**ARTICLE**
— BEGIN —

Example 4: For x = 0xFFFFFFFF (which is 4294967295 in decimal)
- Binary representation: 11111111 11111111 11111111 11111111
- There are no leading zeros.
- Output: __builtin_clz(0xFFFFFFFF) returns 0.
Example 5: For x = 0 (undefined behavior)
- Binary representation: 00000000 00000000 00000000 00000000
- Since x = 0, the result is undefined according to the GCC manual.
- Output: undefined.

Next, you will implement the fp16_to_fp32 function, which converts a 16-bit floating-point number in IEEE half-precision format (bit representation) to a 32-bit floating-point number in IEEE single-precision format (bit representation). This implementation will avoid using any floating-point arithmetic and will utilize the clz function discussed earlier.

— END —

**CHALLENGE**
Copy the part of the clz notes that opens with the words containing "- Binary representation: 11111111" and closes with "function discussed earlier.", changing "undefined" to "unspecified" throughout.

**RECORD EXCERPTS**
— BEGIN —

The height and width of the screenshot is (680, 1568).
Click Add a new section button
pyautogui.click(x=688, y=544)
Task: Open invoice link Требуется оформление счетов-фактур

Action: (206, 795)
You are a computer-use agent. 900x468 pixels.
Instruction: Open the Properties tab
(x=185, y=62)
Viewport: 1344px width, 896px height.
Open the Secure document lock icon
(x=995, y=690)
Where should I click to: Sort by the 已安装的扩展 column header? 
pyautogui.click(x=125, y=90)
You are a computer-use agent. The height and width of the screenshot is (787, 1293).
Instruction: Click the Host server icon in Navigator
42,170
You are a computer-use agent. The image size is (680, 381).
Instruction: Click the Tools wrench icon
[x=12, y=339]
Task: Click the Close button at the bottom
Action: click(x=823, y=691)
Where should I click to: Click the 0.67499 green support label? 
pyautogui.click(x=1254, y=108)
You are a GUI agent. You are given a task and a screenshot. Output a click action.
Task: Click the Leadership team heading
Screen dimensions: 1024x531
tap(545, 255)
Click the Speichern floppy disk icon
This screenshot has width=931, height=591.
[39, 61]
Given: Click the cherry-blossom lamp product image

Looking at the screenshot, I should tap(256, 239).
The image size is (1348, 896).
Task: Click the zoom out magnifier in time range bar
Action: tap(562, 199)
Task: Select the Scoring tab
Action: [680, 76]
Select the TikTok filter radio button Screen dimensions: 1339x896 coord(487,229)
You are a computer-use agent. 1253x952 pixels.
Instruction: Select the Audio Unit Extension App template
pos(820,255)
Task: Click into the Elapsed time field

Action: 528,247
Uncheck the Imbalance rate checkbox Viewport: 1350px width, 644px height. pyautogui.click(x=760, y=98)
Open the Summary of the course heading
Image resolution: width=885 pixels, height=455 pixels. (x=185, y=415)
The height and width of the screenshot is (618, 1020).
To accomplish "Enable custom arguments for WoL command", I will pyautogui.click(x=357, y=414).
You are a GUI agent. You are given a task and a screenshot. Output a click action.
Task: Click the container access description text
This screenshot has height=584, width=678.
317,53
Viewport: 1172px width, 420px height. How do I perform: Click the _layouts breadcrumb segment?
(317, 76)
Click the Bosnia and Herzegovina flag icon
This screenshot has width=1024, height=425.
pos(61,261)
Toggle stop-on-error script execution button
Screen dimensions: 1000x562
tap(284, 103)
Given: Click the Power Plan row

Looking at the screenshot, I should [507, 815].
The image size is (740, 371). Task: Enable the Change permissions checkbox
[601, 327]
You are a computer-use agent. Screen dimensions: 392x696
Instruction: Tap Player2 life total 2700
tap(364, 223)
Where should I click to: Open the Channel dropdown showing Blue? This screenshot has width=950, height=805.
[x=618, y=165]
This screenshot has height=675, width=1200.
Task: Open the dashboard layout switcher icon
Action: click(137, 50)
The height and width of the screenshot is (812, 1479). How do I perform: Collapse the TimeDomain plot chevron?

— END —

**WORKED SOLUTION**
- Binary representation: 11111111 11111111 11111111 11111111
- There are no leading zeros.
- Output: __builtin_clz(0xFFFFFFFF) returns 0.
Example 5: For x = 0 (unspecified behavior)
- Binary representation: 00000000 00000000 00000000 00000000
- Since x = 0, the result is unspecified according to the GCC manual.
- Output: unspecified.

Next, you will implement the fp16_to_fp32 function, which converts a 16-bit floating-point number in IEEE half-precision format (bit representation) to a 32-bit floating-point number in IEEE single-precision format (bit representation). This implementation will avoid using any floating-point arithmetic and will utilize the clz function discussed earlier.